━━━━━ Dataset entries
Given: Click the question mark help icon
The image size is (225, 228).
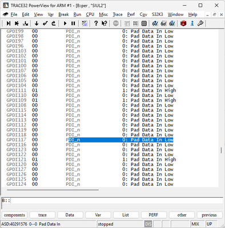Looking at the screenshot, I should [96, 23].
━━━━━━━━━━
━━━━━ Dataset entries
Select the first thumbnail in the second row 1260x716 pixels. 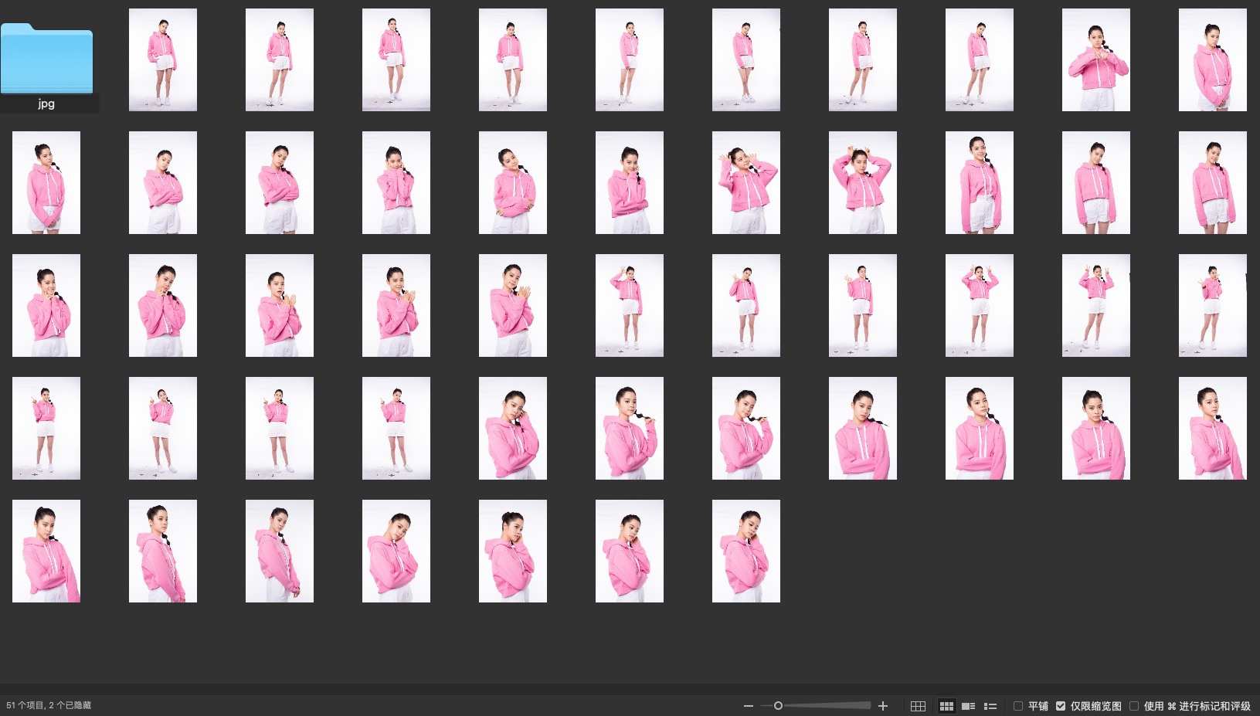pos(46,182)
━━━━━━━━━━
━━━━━ Dataset entries
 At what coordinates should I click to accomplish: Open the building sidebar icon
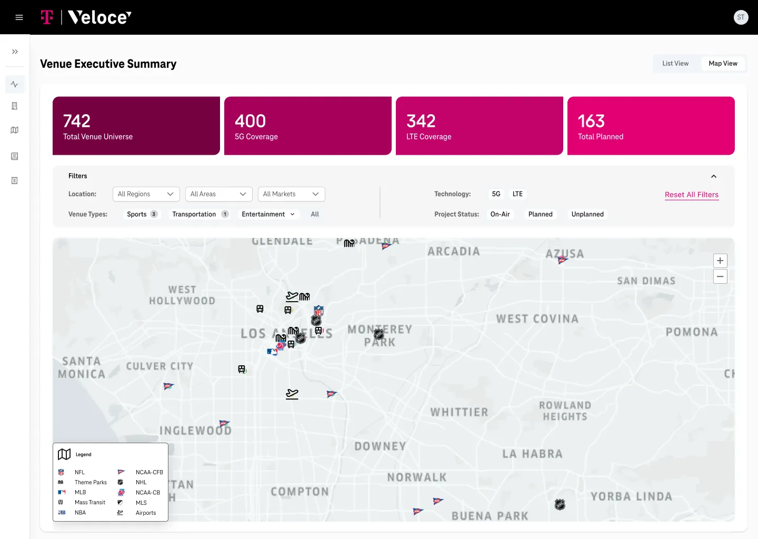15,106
━━━━━━━━━━
**Written task**
Please echo the items word for word, starting at the line that contains "Given: Click the question mark help icon" and ending at the line that contains "Looking at the screenshot, I should [96, 23].", including both of those lines. Omit the pictures from your answer.

**Answer to the exercise**
Given: Click the question mark help icon
The image size is (225, 228).
Looking at the screenshot, I should [96, 23].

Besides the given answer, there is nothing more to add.